The EU’s executive, the European Commission, “considers that the ongoing monitoring that is still necessary can be performed more appropriately with the help of technical consultants” than with a full-time monitor, a statement released in Brussels said.
The commission took the decision “in light of changes in Microsoft’s behaviour, the increased opportunity for third parties to exercise their rights directly before national courts, and experience gained” in recent years, the statement said.

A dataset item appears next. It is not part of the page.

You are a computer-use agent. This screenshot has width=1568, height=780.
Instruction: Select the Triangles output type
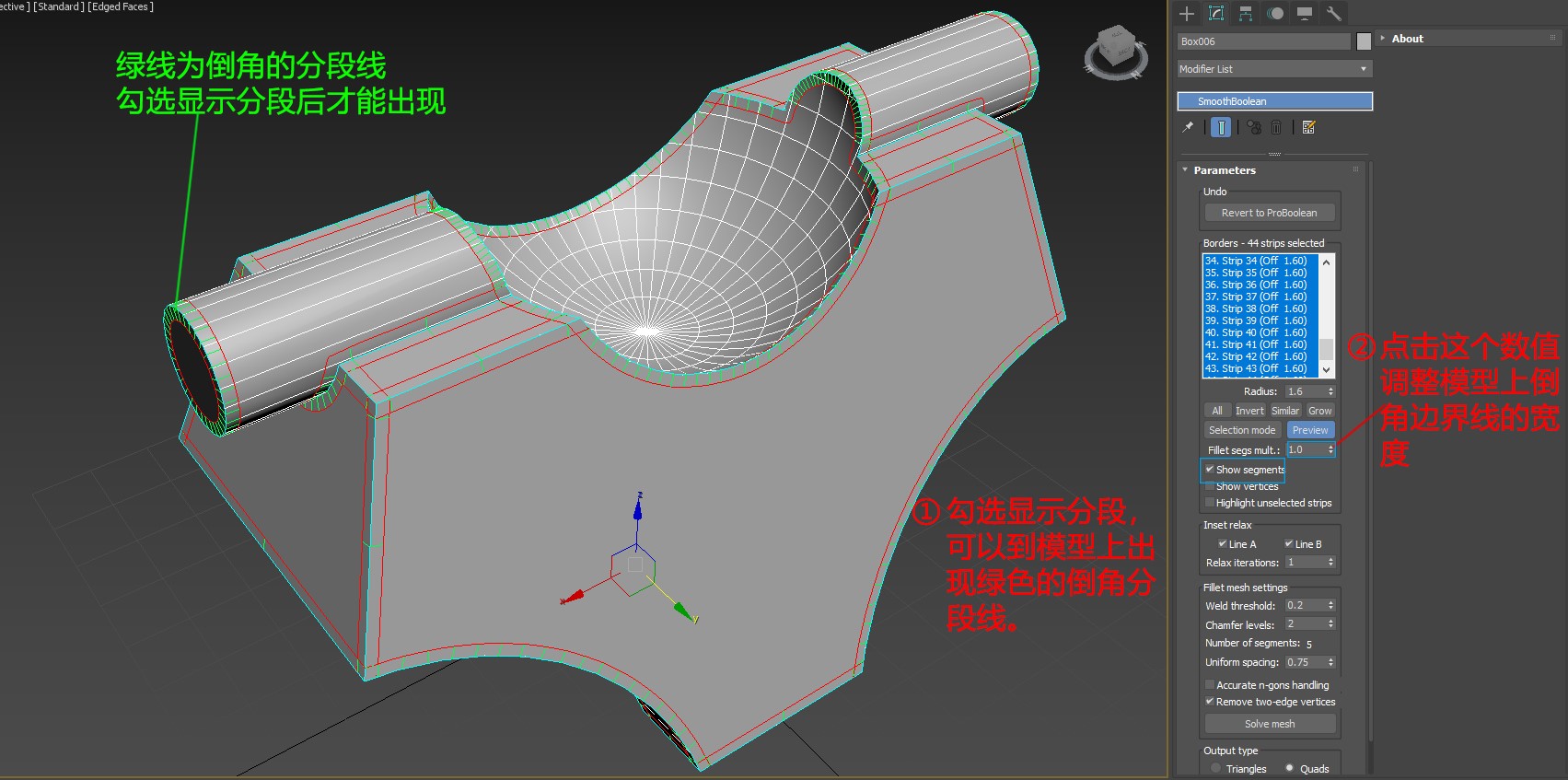1216,768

The case dates back to 2004, when the commission, which oversees the EU’s competition rules, decided that Microsoft had taken unfair advantage of its market dominance by refusing to allow rivals access to so-called “inter-operability” codes.
These are the codes which allow programmes to work with Microsoft’s Windows operating system. The commission ruled that Microsoft’s reluctance to share the codes put rivals at an unfair disadvantage.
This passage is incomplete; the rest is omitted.